Abstract:
Comparing different nuclear fuel cycles and assessing their implications requires a fuel
cycle simulation model as complete and realistic as possible. In this report,
methodological implications of modeling choices are discussed in connection with
development of the MIT fuel cycle simulation code CAFCA.
The CAFCA code is meant to find the recycling facilities deployment rate that minimizes
the time by which spent fuel in storage today is used up in order to lead to a nuclear fuel
cycle with minimum inventory of transuranic elements. The deployment is constrained
by the construction capacity of the recycling plants and by the economic requirement that
their loading factor never drops below a certain level. First, through a simplified fuel cycle
model, it is analytically proven that an optimum solution is to build recycling plants at
full speed up to a certain point in time b, then to suspend construction until interim
storage is completely depleted. The shape of the optimum solution is injected into an
algorithm based on a complete model of the fuel cycle. An iterative process yields the
value of b assuring depletion and satisfactory loading factors. Besides providing rigorous
optimization, the analytical solution underpinning the CAFCA algorithm is expected to
reduce considerably the vulnerability of the results to numerical discontinuities.

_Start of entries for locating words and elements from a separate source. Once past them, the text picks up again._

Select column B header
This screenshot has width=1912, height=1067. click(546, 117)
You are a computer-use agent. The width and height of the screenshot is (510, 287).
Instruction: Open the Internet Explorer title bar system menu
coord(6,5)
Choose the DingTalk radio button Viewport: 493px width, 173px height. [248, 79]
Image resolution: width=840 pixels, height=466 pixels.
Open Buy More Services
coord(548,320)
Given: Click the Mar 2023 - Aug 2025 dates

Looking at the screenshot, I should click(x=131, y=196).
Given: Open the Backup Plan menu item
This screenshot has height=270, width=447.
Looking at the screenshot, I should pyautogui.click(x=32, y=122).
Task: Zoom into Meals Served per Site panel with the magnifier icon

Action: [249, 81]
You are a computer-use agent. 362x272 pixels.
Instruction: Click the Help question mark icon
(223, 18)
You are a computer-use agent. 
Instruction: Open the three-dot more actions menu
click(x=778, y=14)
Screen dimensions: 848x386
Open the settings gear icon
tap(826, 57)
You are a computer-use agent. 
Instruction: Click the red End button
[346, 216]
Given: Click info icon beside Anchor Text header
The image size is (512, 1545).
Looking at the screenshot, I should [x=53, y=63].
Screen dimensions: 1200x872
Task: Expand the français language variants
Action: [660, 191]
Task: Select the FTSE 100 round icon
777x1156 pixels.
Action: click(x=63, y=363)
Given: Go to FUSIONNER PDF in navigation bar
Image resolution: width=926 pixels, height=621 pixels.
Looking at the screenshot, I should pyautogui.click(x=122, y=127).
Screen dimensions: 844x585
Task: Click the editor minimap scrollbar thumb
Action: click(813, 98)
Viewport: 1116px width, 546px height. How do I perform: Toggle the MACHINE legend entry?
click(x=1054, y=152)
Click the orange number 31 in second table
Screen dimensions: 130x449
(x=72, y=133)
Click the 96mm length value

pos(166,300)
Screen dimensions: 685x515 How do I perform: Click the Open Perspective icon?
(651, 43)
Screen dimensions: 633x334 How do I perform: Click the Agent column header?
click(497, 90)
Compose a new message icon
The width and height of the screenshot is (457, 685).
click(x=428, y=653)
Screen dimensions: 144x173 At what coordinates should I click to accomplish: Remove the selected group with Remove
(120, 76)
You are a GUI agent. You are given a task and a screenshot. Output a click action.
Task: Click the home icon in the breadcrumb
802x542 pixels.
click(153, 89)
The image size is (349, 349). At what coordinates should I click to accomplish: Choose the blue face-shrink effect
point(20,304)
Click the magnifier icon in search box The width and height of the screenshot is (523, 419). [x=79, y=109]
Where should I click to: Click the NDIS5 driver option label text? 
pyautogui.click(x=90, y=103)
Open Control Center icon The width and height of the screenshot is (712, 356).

Degradation of fuel quality with time in interim storage occurs due to the decay of Pu241
into Am241. While an obvious approach to track such effects is to couple the fuel cycle
code with a neutronics/decay code (ORIGEN for example), it is more efficient to derive
explicit equations from a simplified irradiation and decay model, allowing for analytical
tracking of the fuel composition. This approach was implemented in CAFCA.
All fuel cycle simulation refinements do not present the same level of importance. One
should focus on the dominant parameters, i.e., those contributing most to results
sensitivity. The important parameters are determined through a sensitivity study using a
novel U.S. thermal recycling scenario called CONFU as a reference case. The CONFU
technology is assumed to be commercially introduced 15 years from now, with an
industrial capacity allowing the construction of one 1000 MT/year spent fuel separation
plant every two years. Additionally, it is assumed that discharged CONFU batches
remain in cooling storage for 6 years, reactors have a 60-year lifetime and economic
recovery period of 20 years, and are half financed by equity with a rate of return of 15%.
It is found that the cost of electricity is most sensitive to the reactors lifetime, since
taking it back to a nominal value of 40 years would result in a 44% increase in the cost of
electricity. Next in importance is the financing structure of the fleet. The addition of three
points to the rate of return on equity would increase the cost of electricity by 14%. While
scale effects are locally very beneficial in that they substantially reduce recycling plants
operation costs, they prove to be of limited interest from an overall fuel cycle point of
view. Using the scale effect model in CAFCA-II, doubling the separation plants capacity
yields a 3% reduction of the cost of electricity. The fuel cycle presents good robustness
with respect to fuel decay time degradation. Increasing CONFU batches cooling time to
18 years causes a 2% increase in the cost of electricity.